How many of the lines below contain the string "height"? Reply with the count alone.
══ Provided data ══
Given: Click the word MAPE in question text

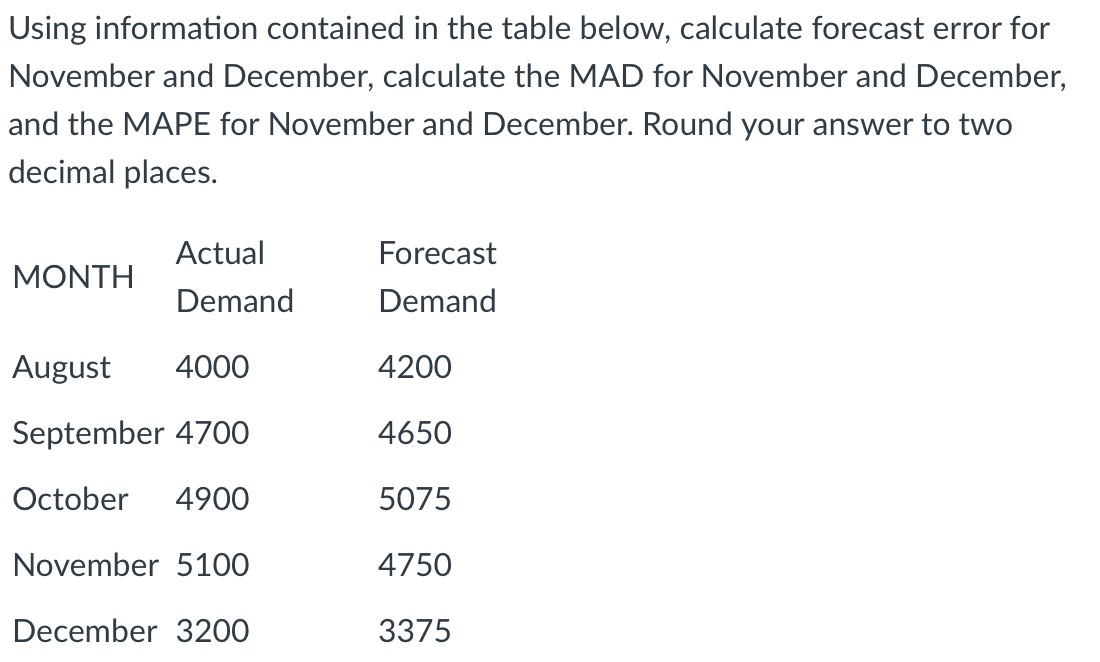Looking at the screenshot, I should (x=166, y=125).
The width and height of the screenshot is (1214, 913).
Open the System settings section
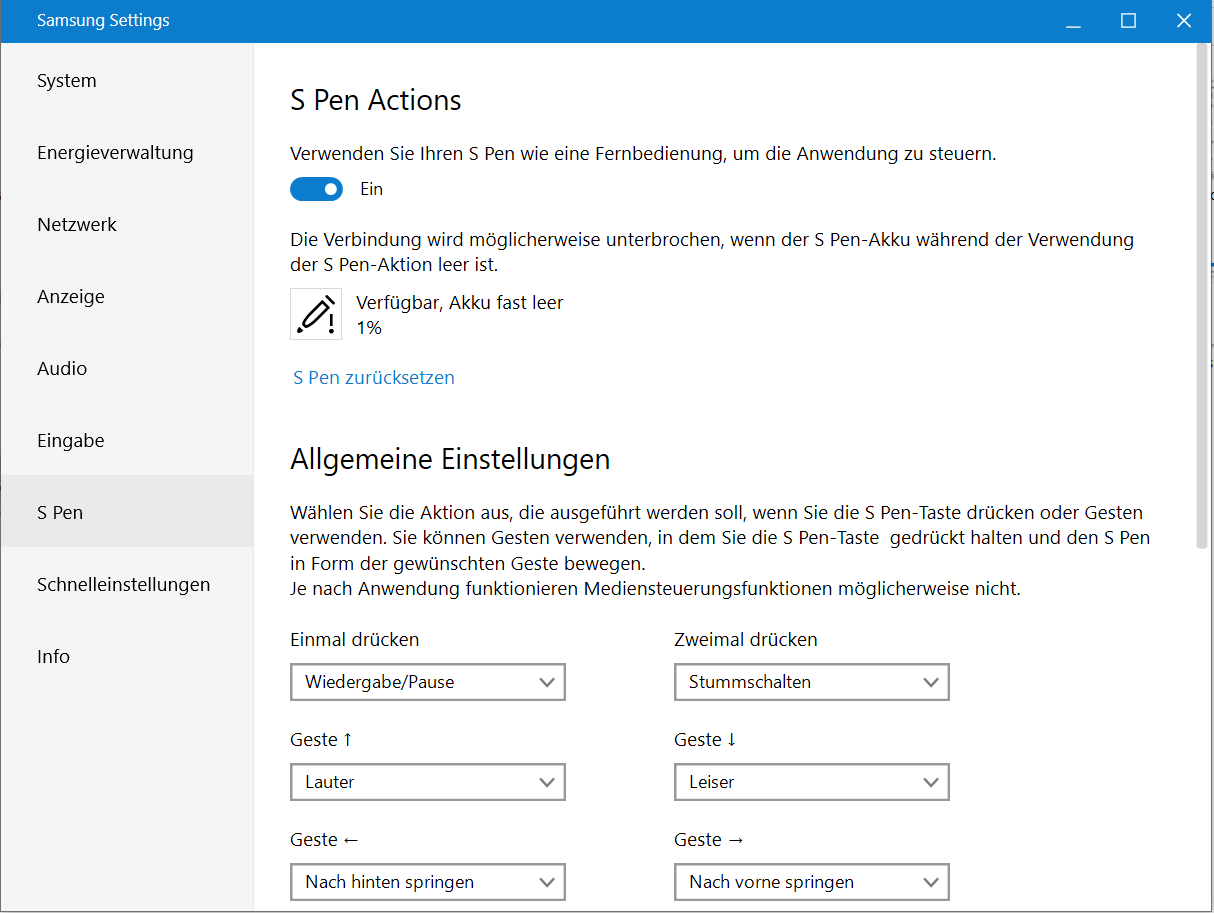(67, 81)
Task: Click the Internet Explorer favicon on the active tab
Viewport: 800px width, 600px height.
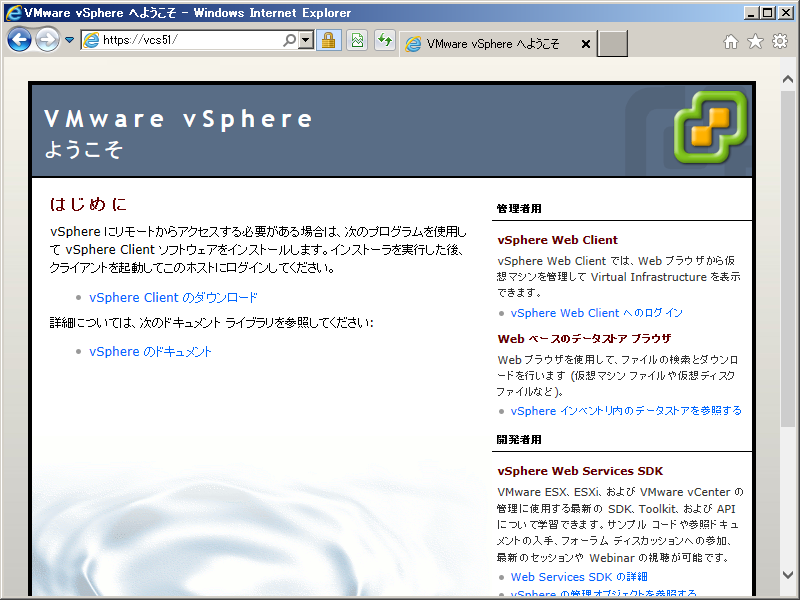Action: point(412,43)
═══
**Full answer:**
2